Grzegorz Wrochna
Grzegorz Jacek Wrochna is a Polish physicist who served as the President of the Polish Space Agency from 2021 to 2025. Before his nomination to this position, he was the director of the National Center for Nuclear Research from 2011 to 2015, and an under-secretary in the Ministry of Science and Higher Education from 2019 to 2021.
Early life
Wrochna was born on March 13, 1962, in Radom. After graduating from the VI Jan Kochanowski High School, Wrochna studied physics at the University of Warsaw. In 1986, he began working as an assistant researcher in the Institute of Experimental Physics at the University of Warsaw. In 1991 Wrochna defended his doctoral dissertation, which was written under the supervision of Polish experimental physicist Andrzej Kajetan Wróblewski.Career
In the years 1991 to 1998 Wrochna worked at CERN in Geneva, Switzerland.

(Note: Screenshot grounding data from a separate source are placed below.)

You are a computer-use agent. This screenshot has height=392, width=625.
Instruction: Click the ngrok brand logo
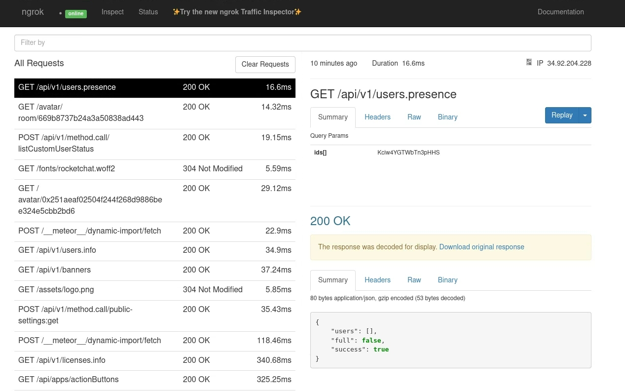[33, 12]
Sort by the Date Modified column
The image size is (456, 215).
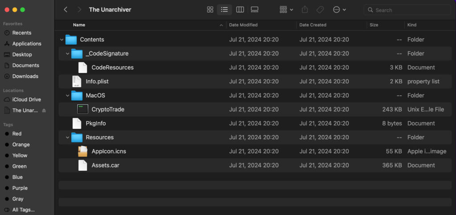point(243,25)
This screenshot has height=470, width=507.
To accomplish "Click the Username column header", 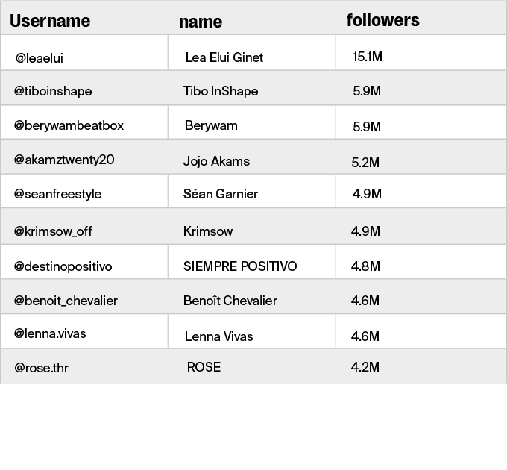I will point(50,21).
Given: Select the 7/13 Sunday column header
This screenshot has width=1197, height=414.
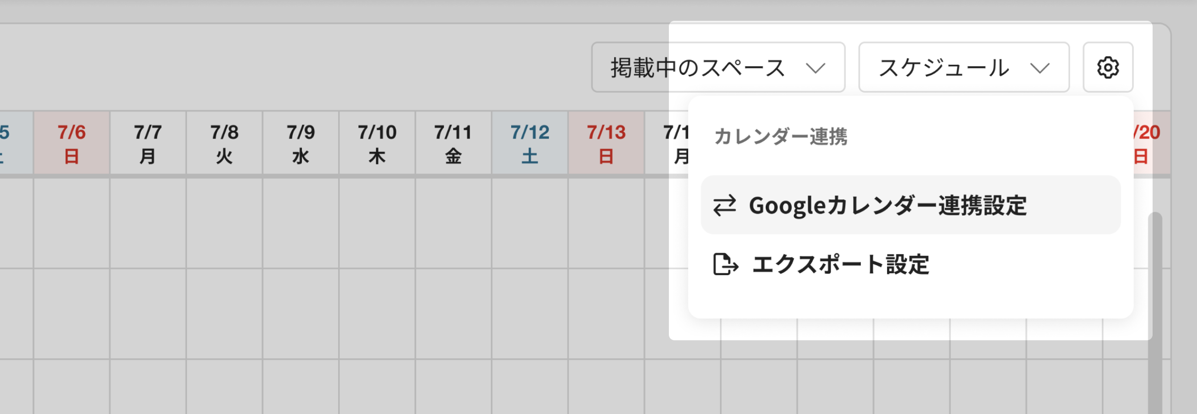Looking at the screenshot, I should pos(606,143).
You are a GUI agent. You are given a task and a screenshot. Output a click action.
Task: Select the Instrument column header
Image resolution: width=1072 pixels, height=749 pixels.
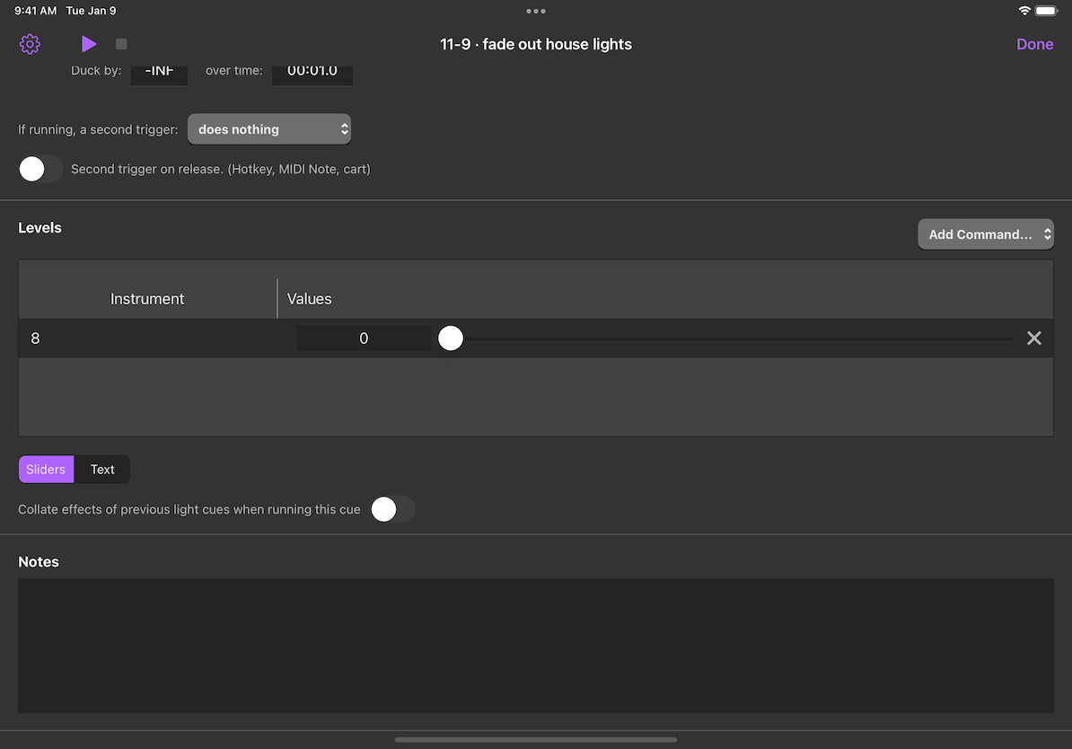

He partook in a team searching for the Higgs Boson, which was ultimately discovered in 2012. In 1998 he received his habilitation at the University of Warsaw. From 1999 to 2006 was employed as a docent at the National Institute for Nuclear Research and he continued work on the Compact Muon Solenoid detector. On October 30, 2006, he was designated as the new director of the IPJ. In 2009 Wrochna was appointed as a Professor of Physical Sciences and in October 2015 he oversaw the creation of the new facilities of the National Center for Nuclear Research in Świerk, Poland. On December 16, 2019, Prime Minister Mateusz Morawiecki nominated Professor Wrochna to serve as an under-secretary in the Ministry of Science and Higher Education. With the dissolution of the ministry on January 1, 2021, Wrochna left government service. On February 18, 2021, he was designated as the new President of the Polish Space Agency, succeeding Michał Szaniawski. In October 2021 Wrochna signed the Artemis Accords with NASA Deputy Administrator Pamela Melroy at the International Astronautical Congress in Dubai.Wrochna would be abruptly dismissed from his post as POLSA President on March 11, 2025, due to his mishandling of the Starlink 11-4 Falcon 9 booster spinning out of control over Poland and disintegrating into several large chunks on February 19. The day after the crash POLSA had issued a statement that they “constantly monitor and analyzes threats in outer space originating from artificial objects, including rockets” and claimed to have adequately warned the government about the uncontrolled re-entry, however, the Ministry of Development and Technology disputed this alleging "irregularities that occurred in the process of reporting by the Polish Space Agency" with Krzysztof Paszyk urgently summoning Wrocha for an explanation. Paszyk also claimed that POLSA's earlier statement that they adequately warned the government "did not reflect the assessment of the situation resulting from the reports sent by the Agency and could have misled the public." On February 28 POLSA issued a formal apology, stating that they sent the report to the wrong email at the Ministry of National Defence. Shortly after on March 2, POLSA's main servers where hacked in a cyberattack only being restored on March 5, just 6 days before Wrocha was dismissed.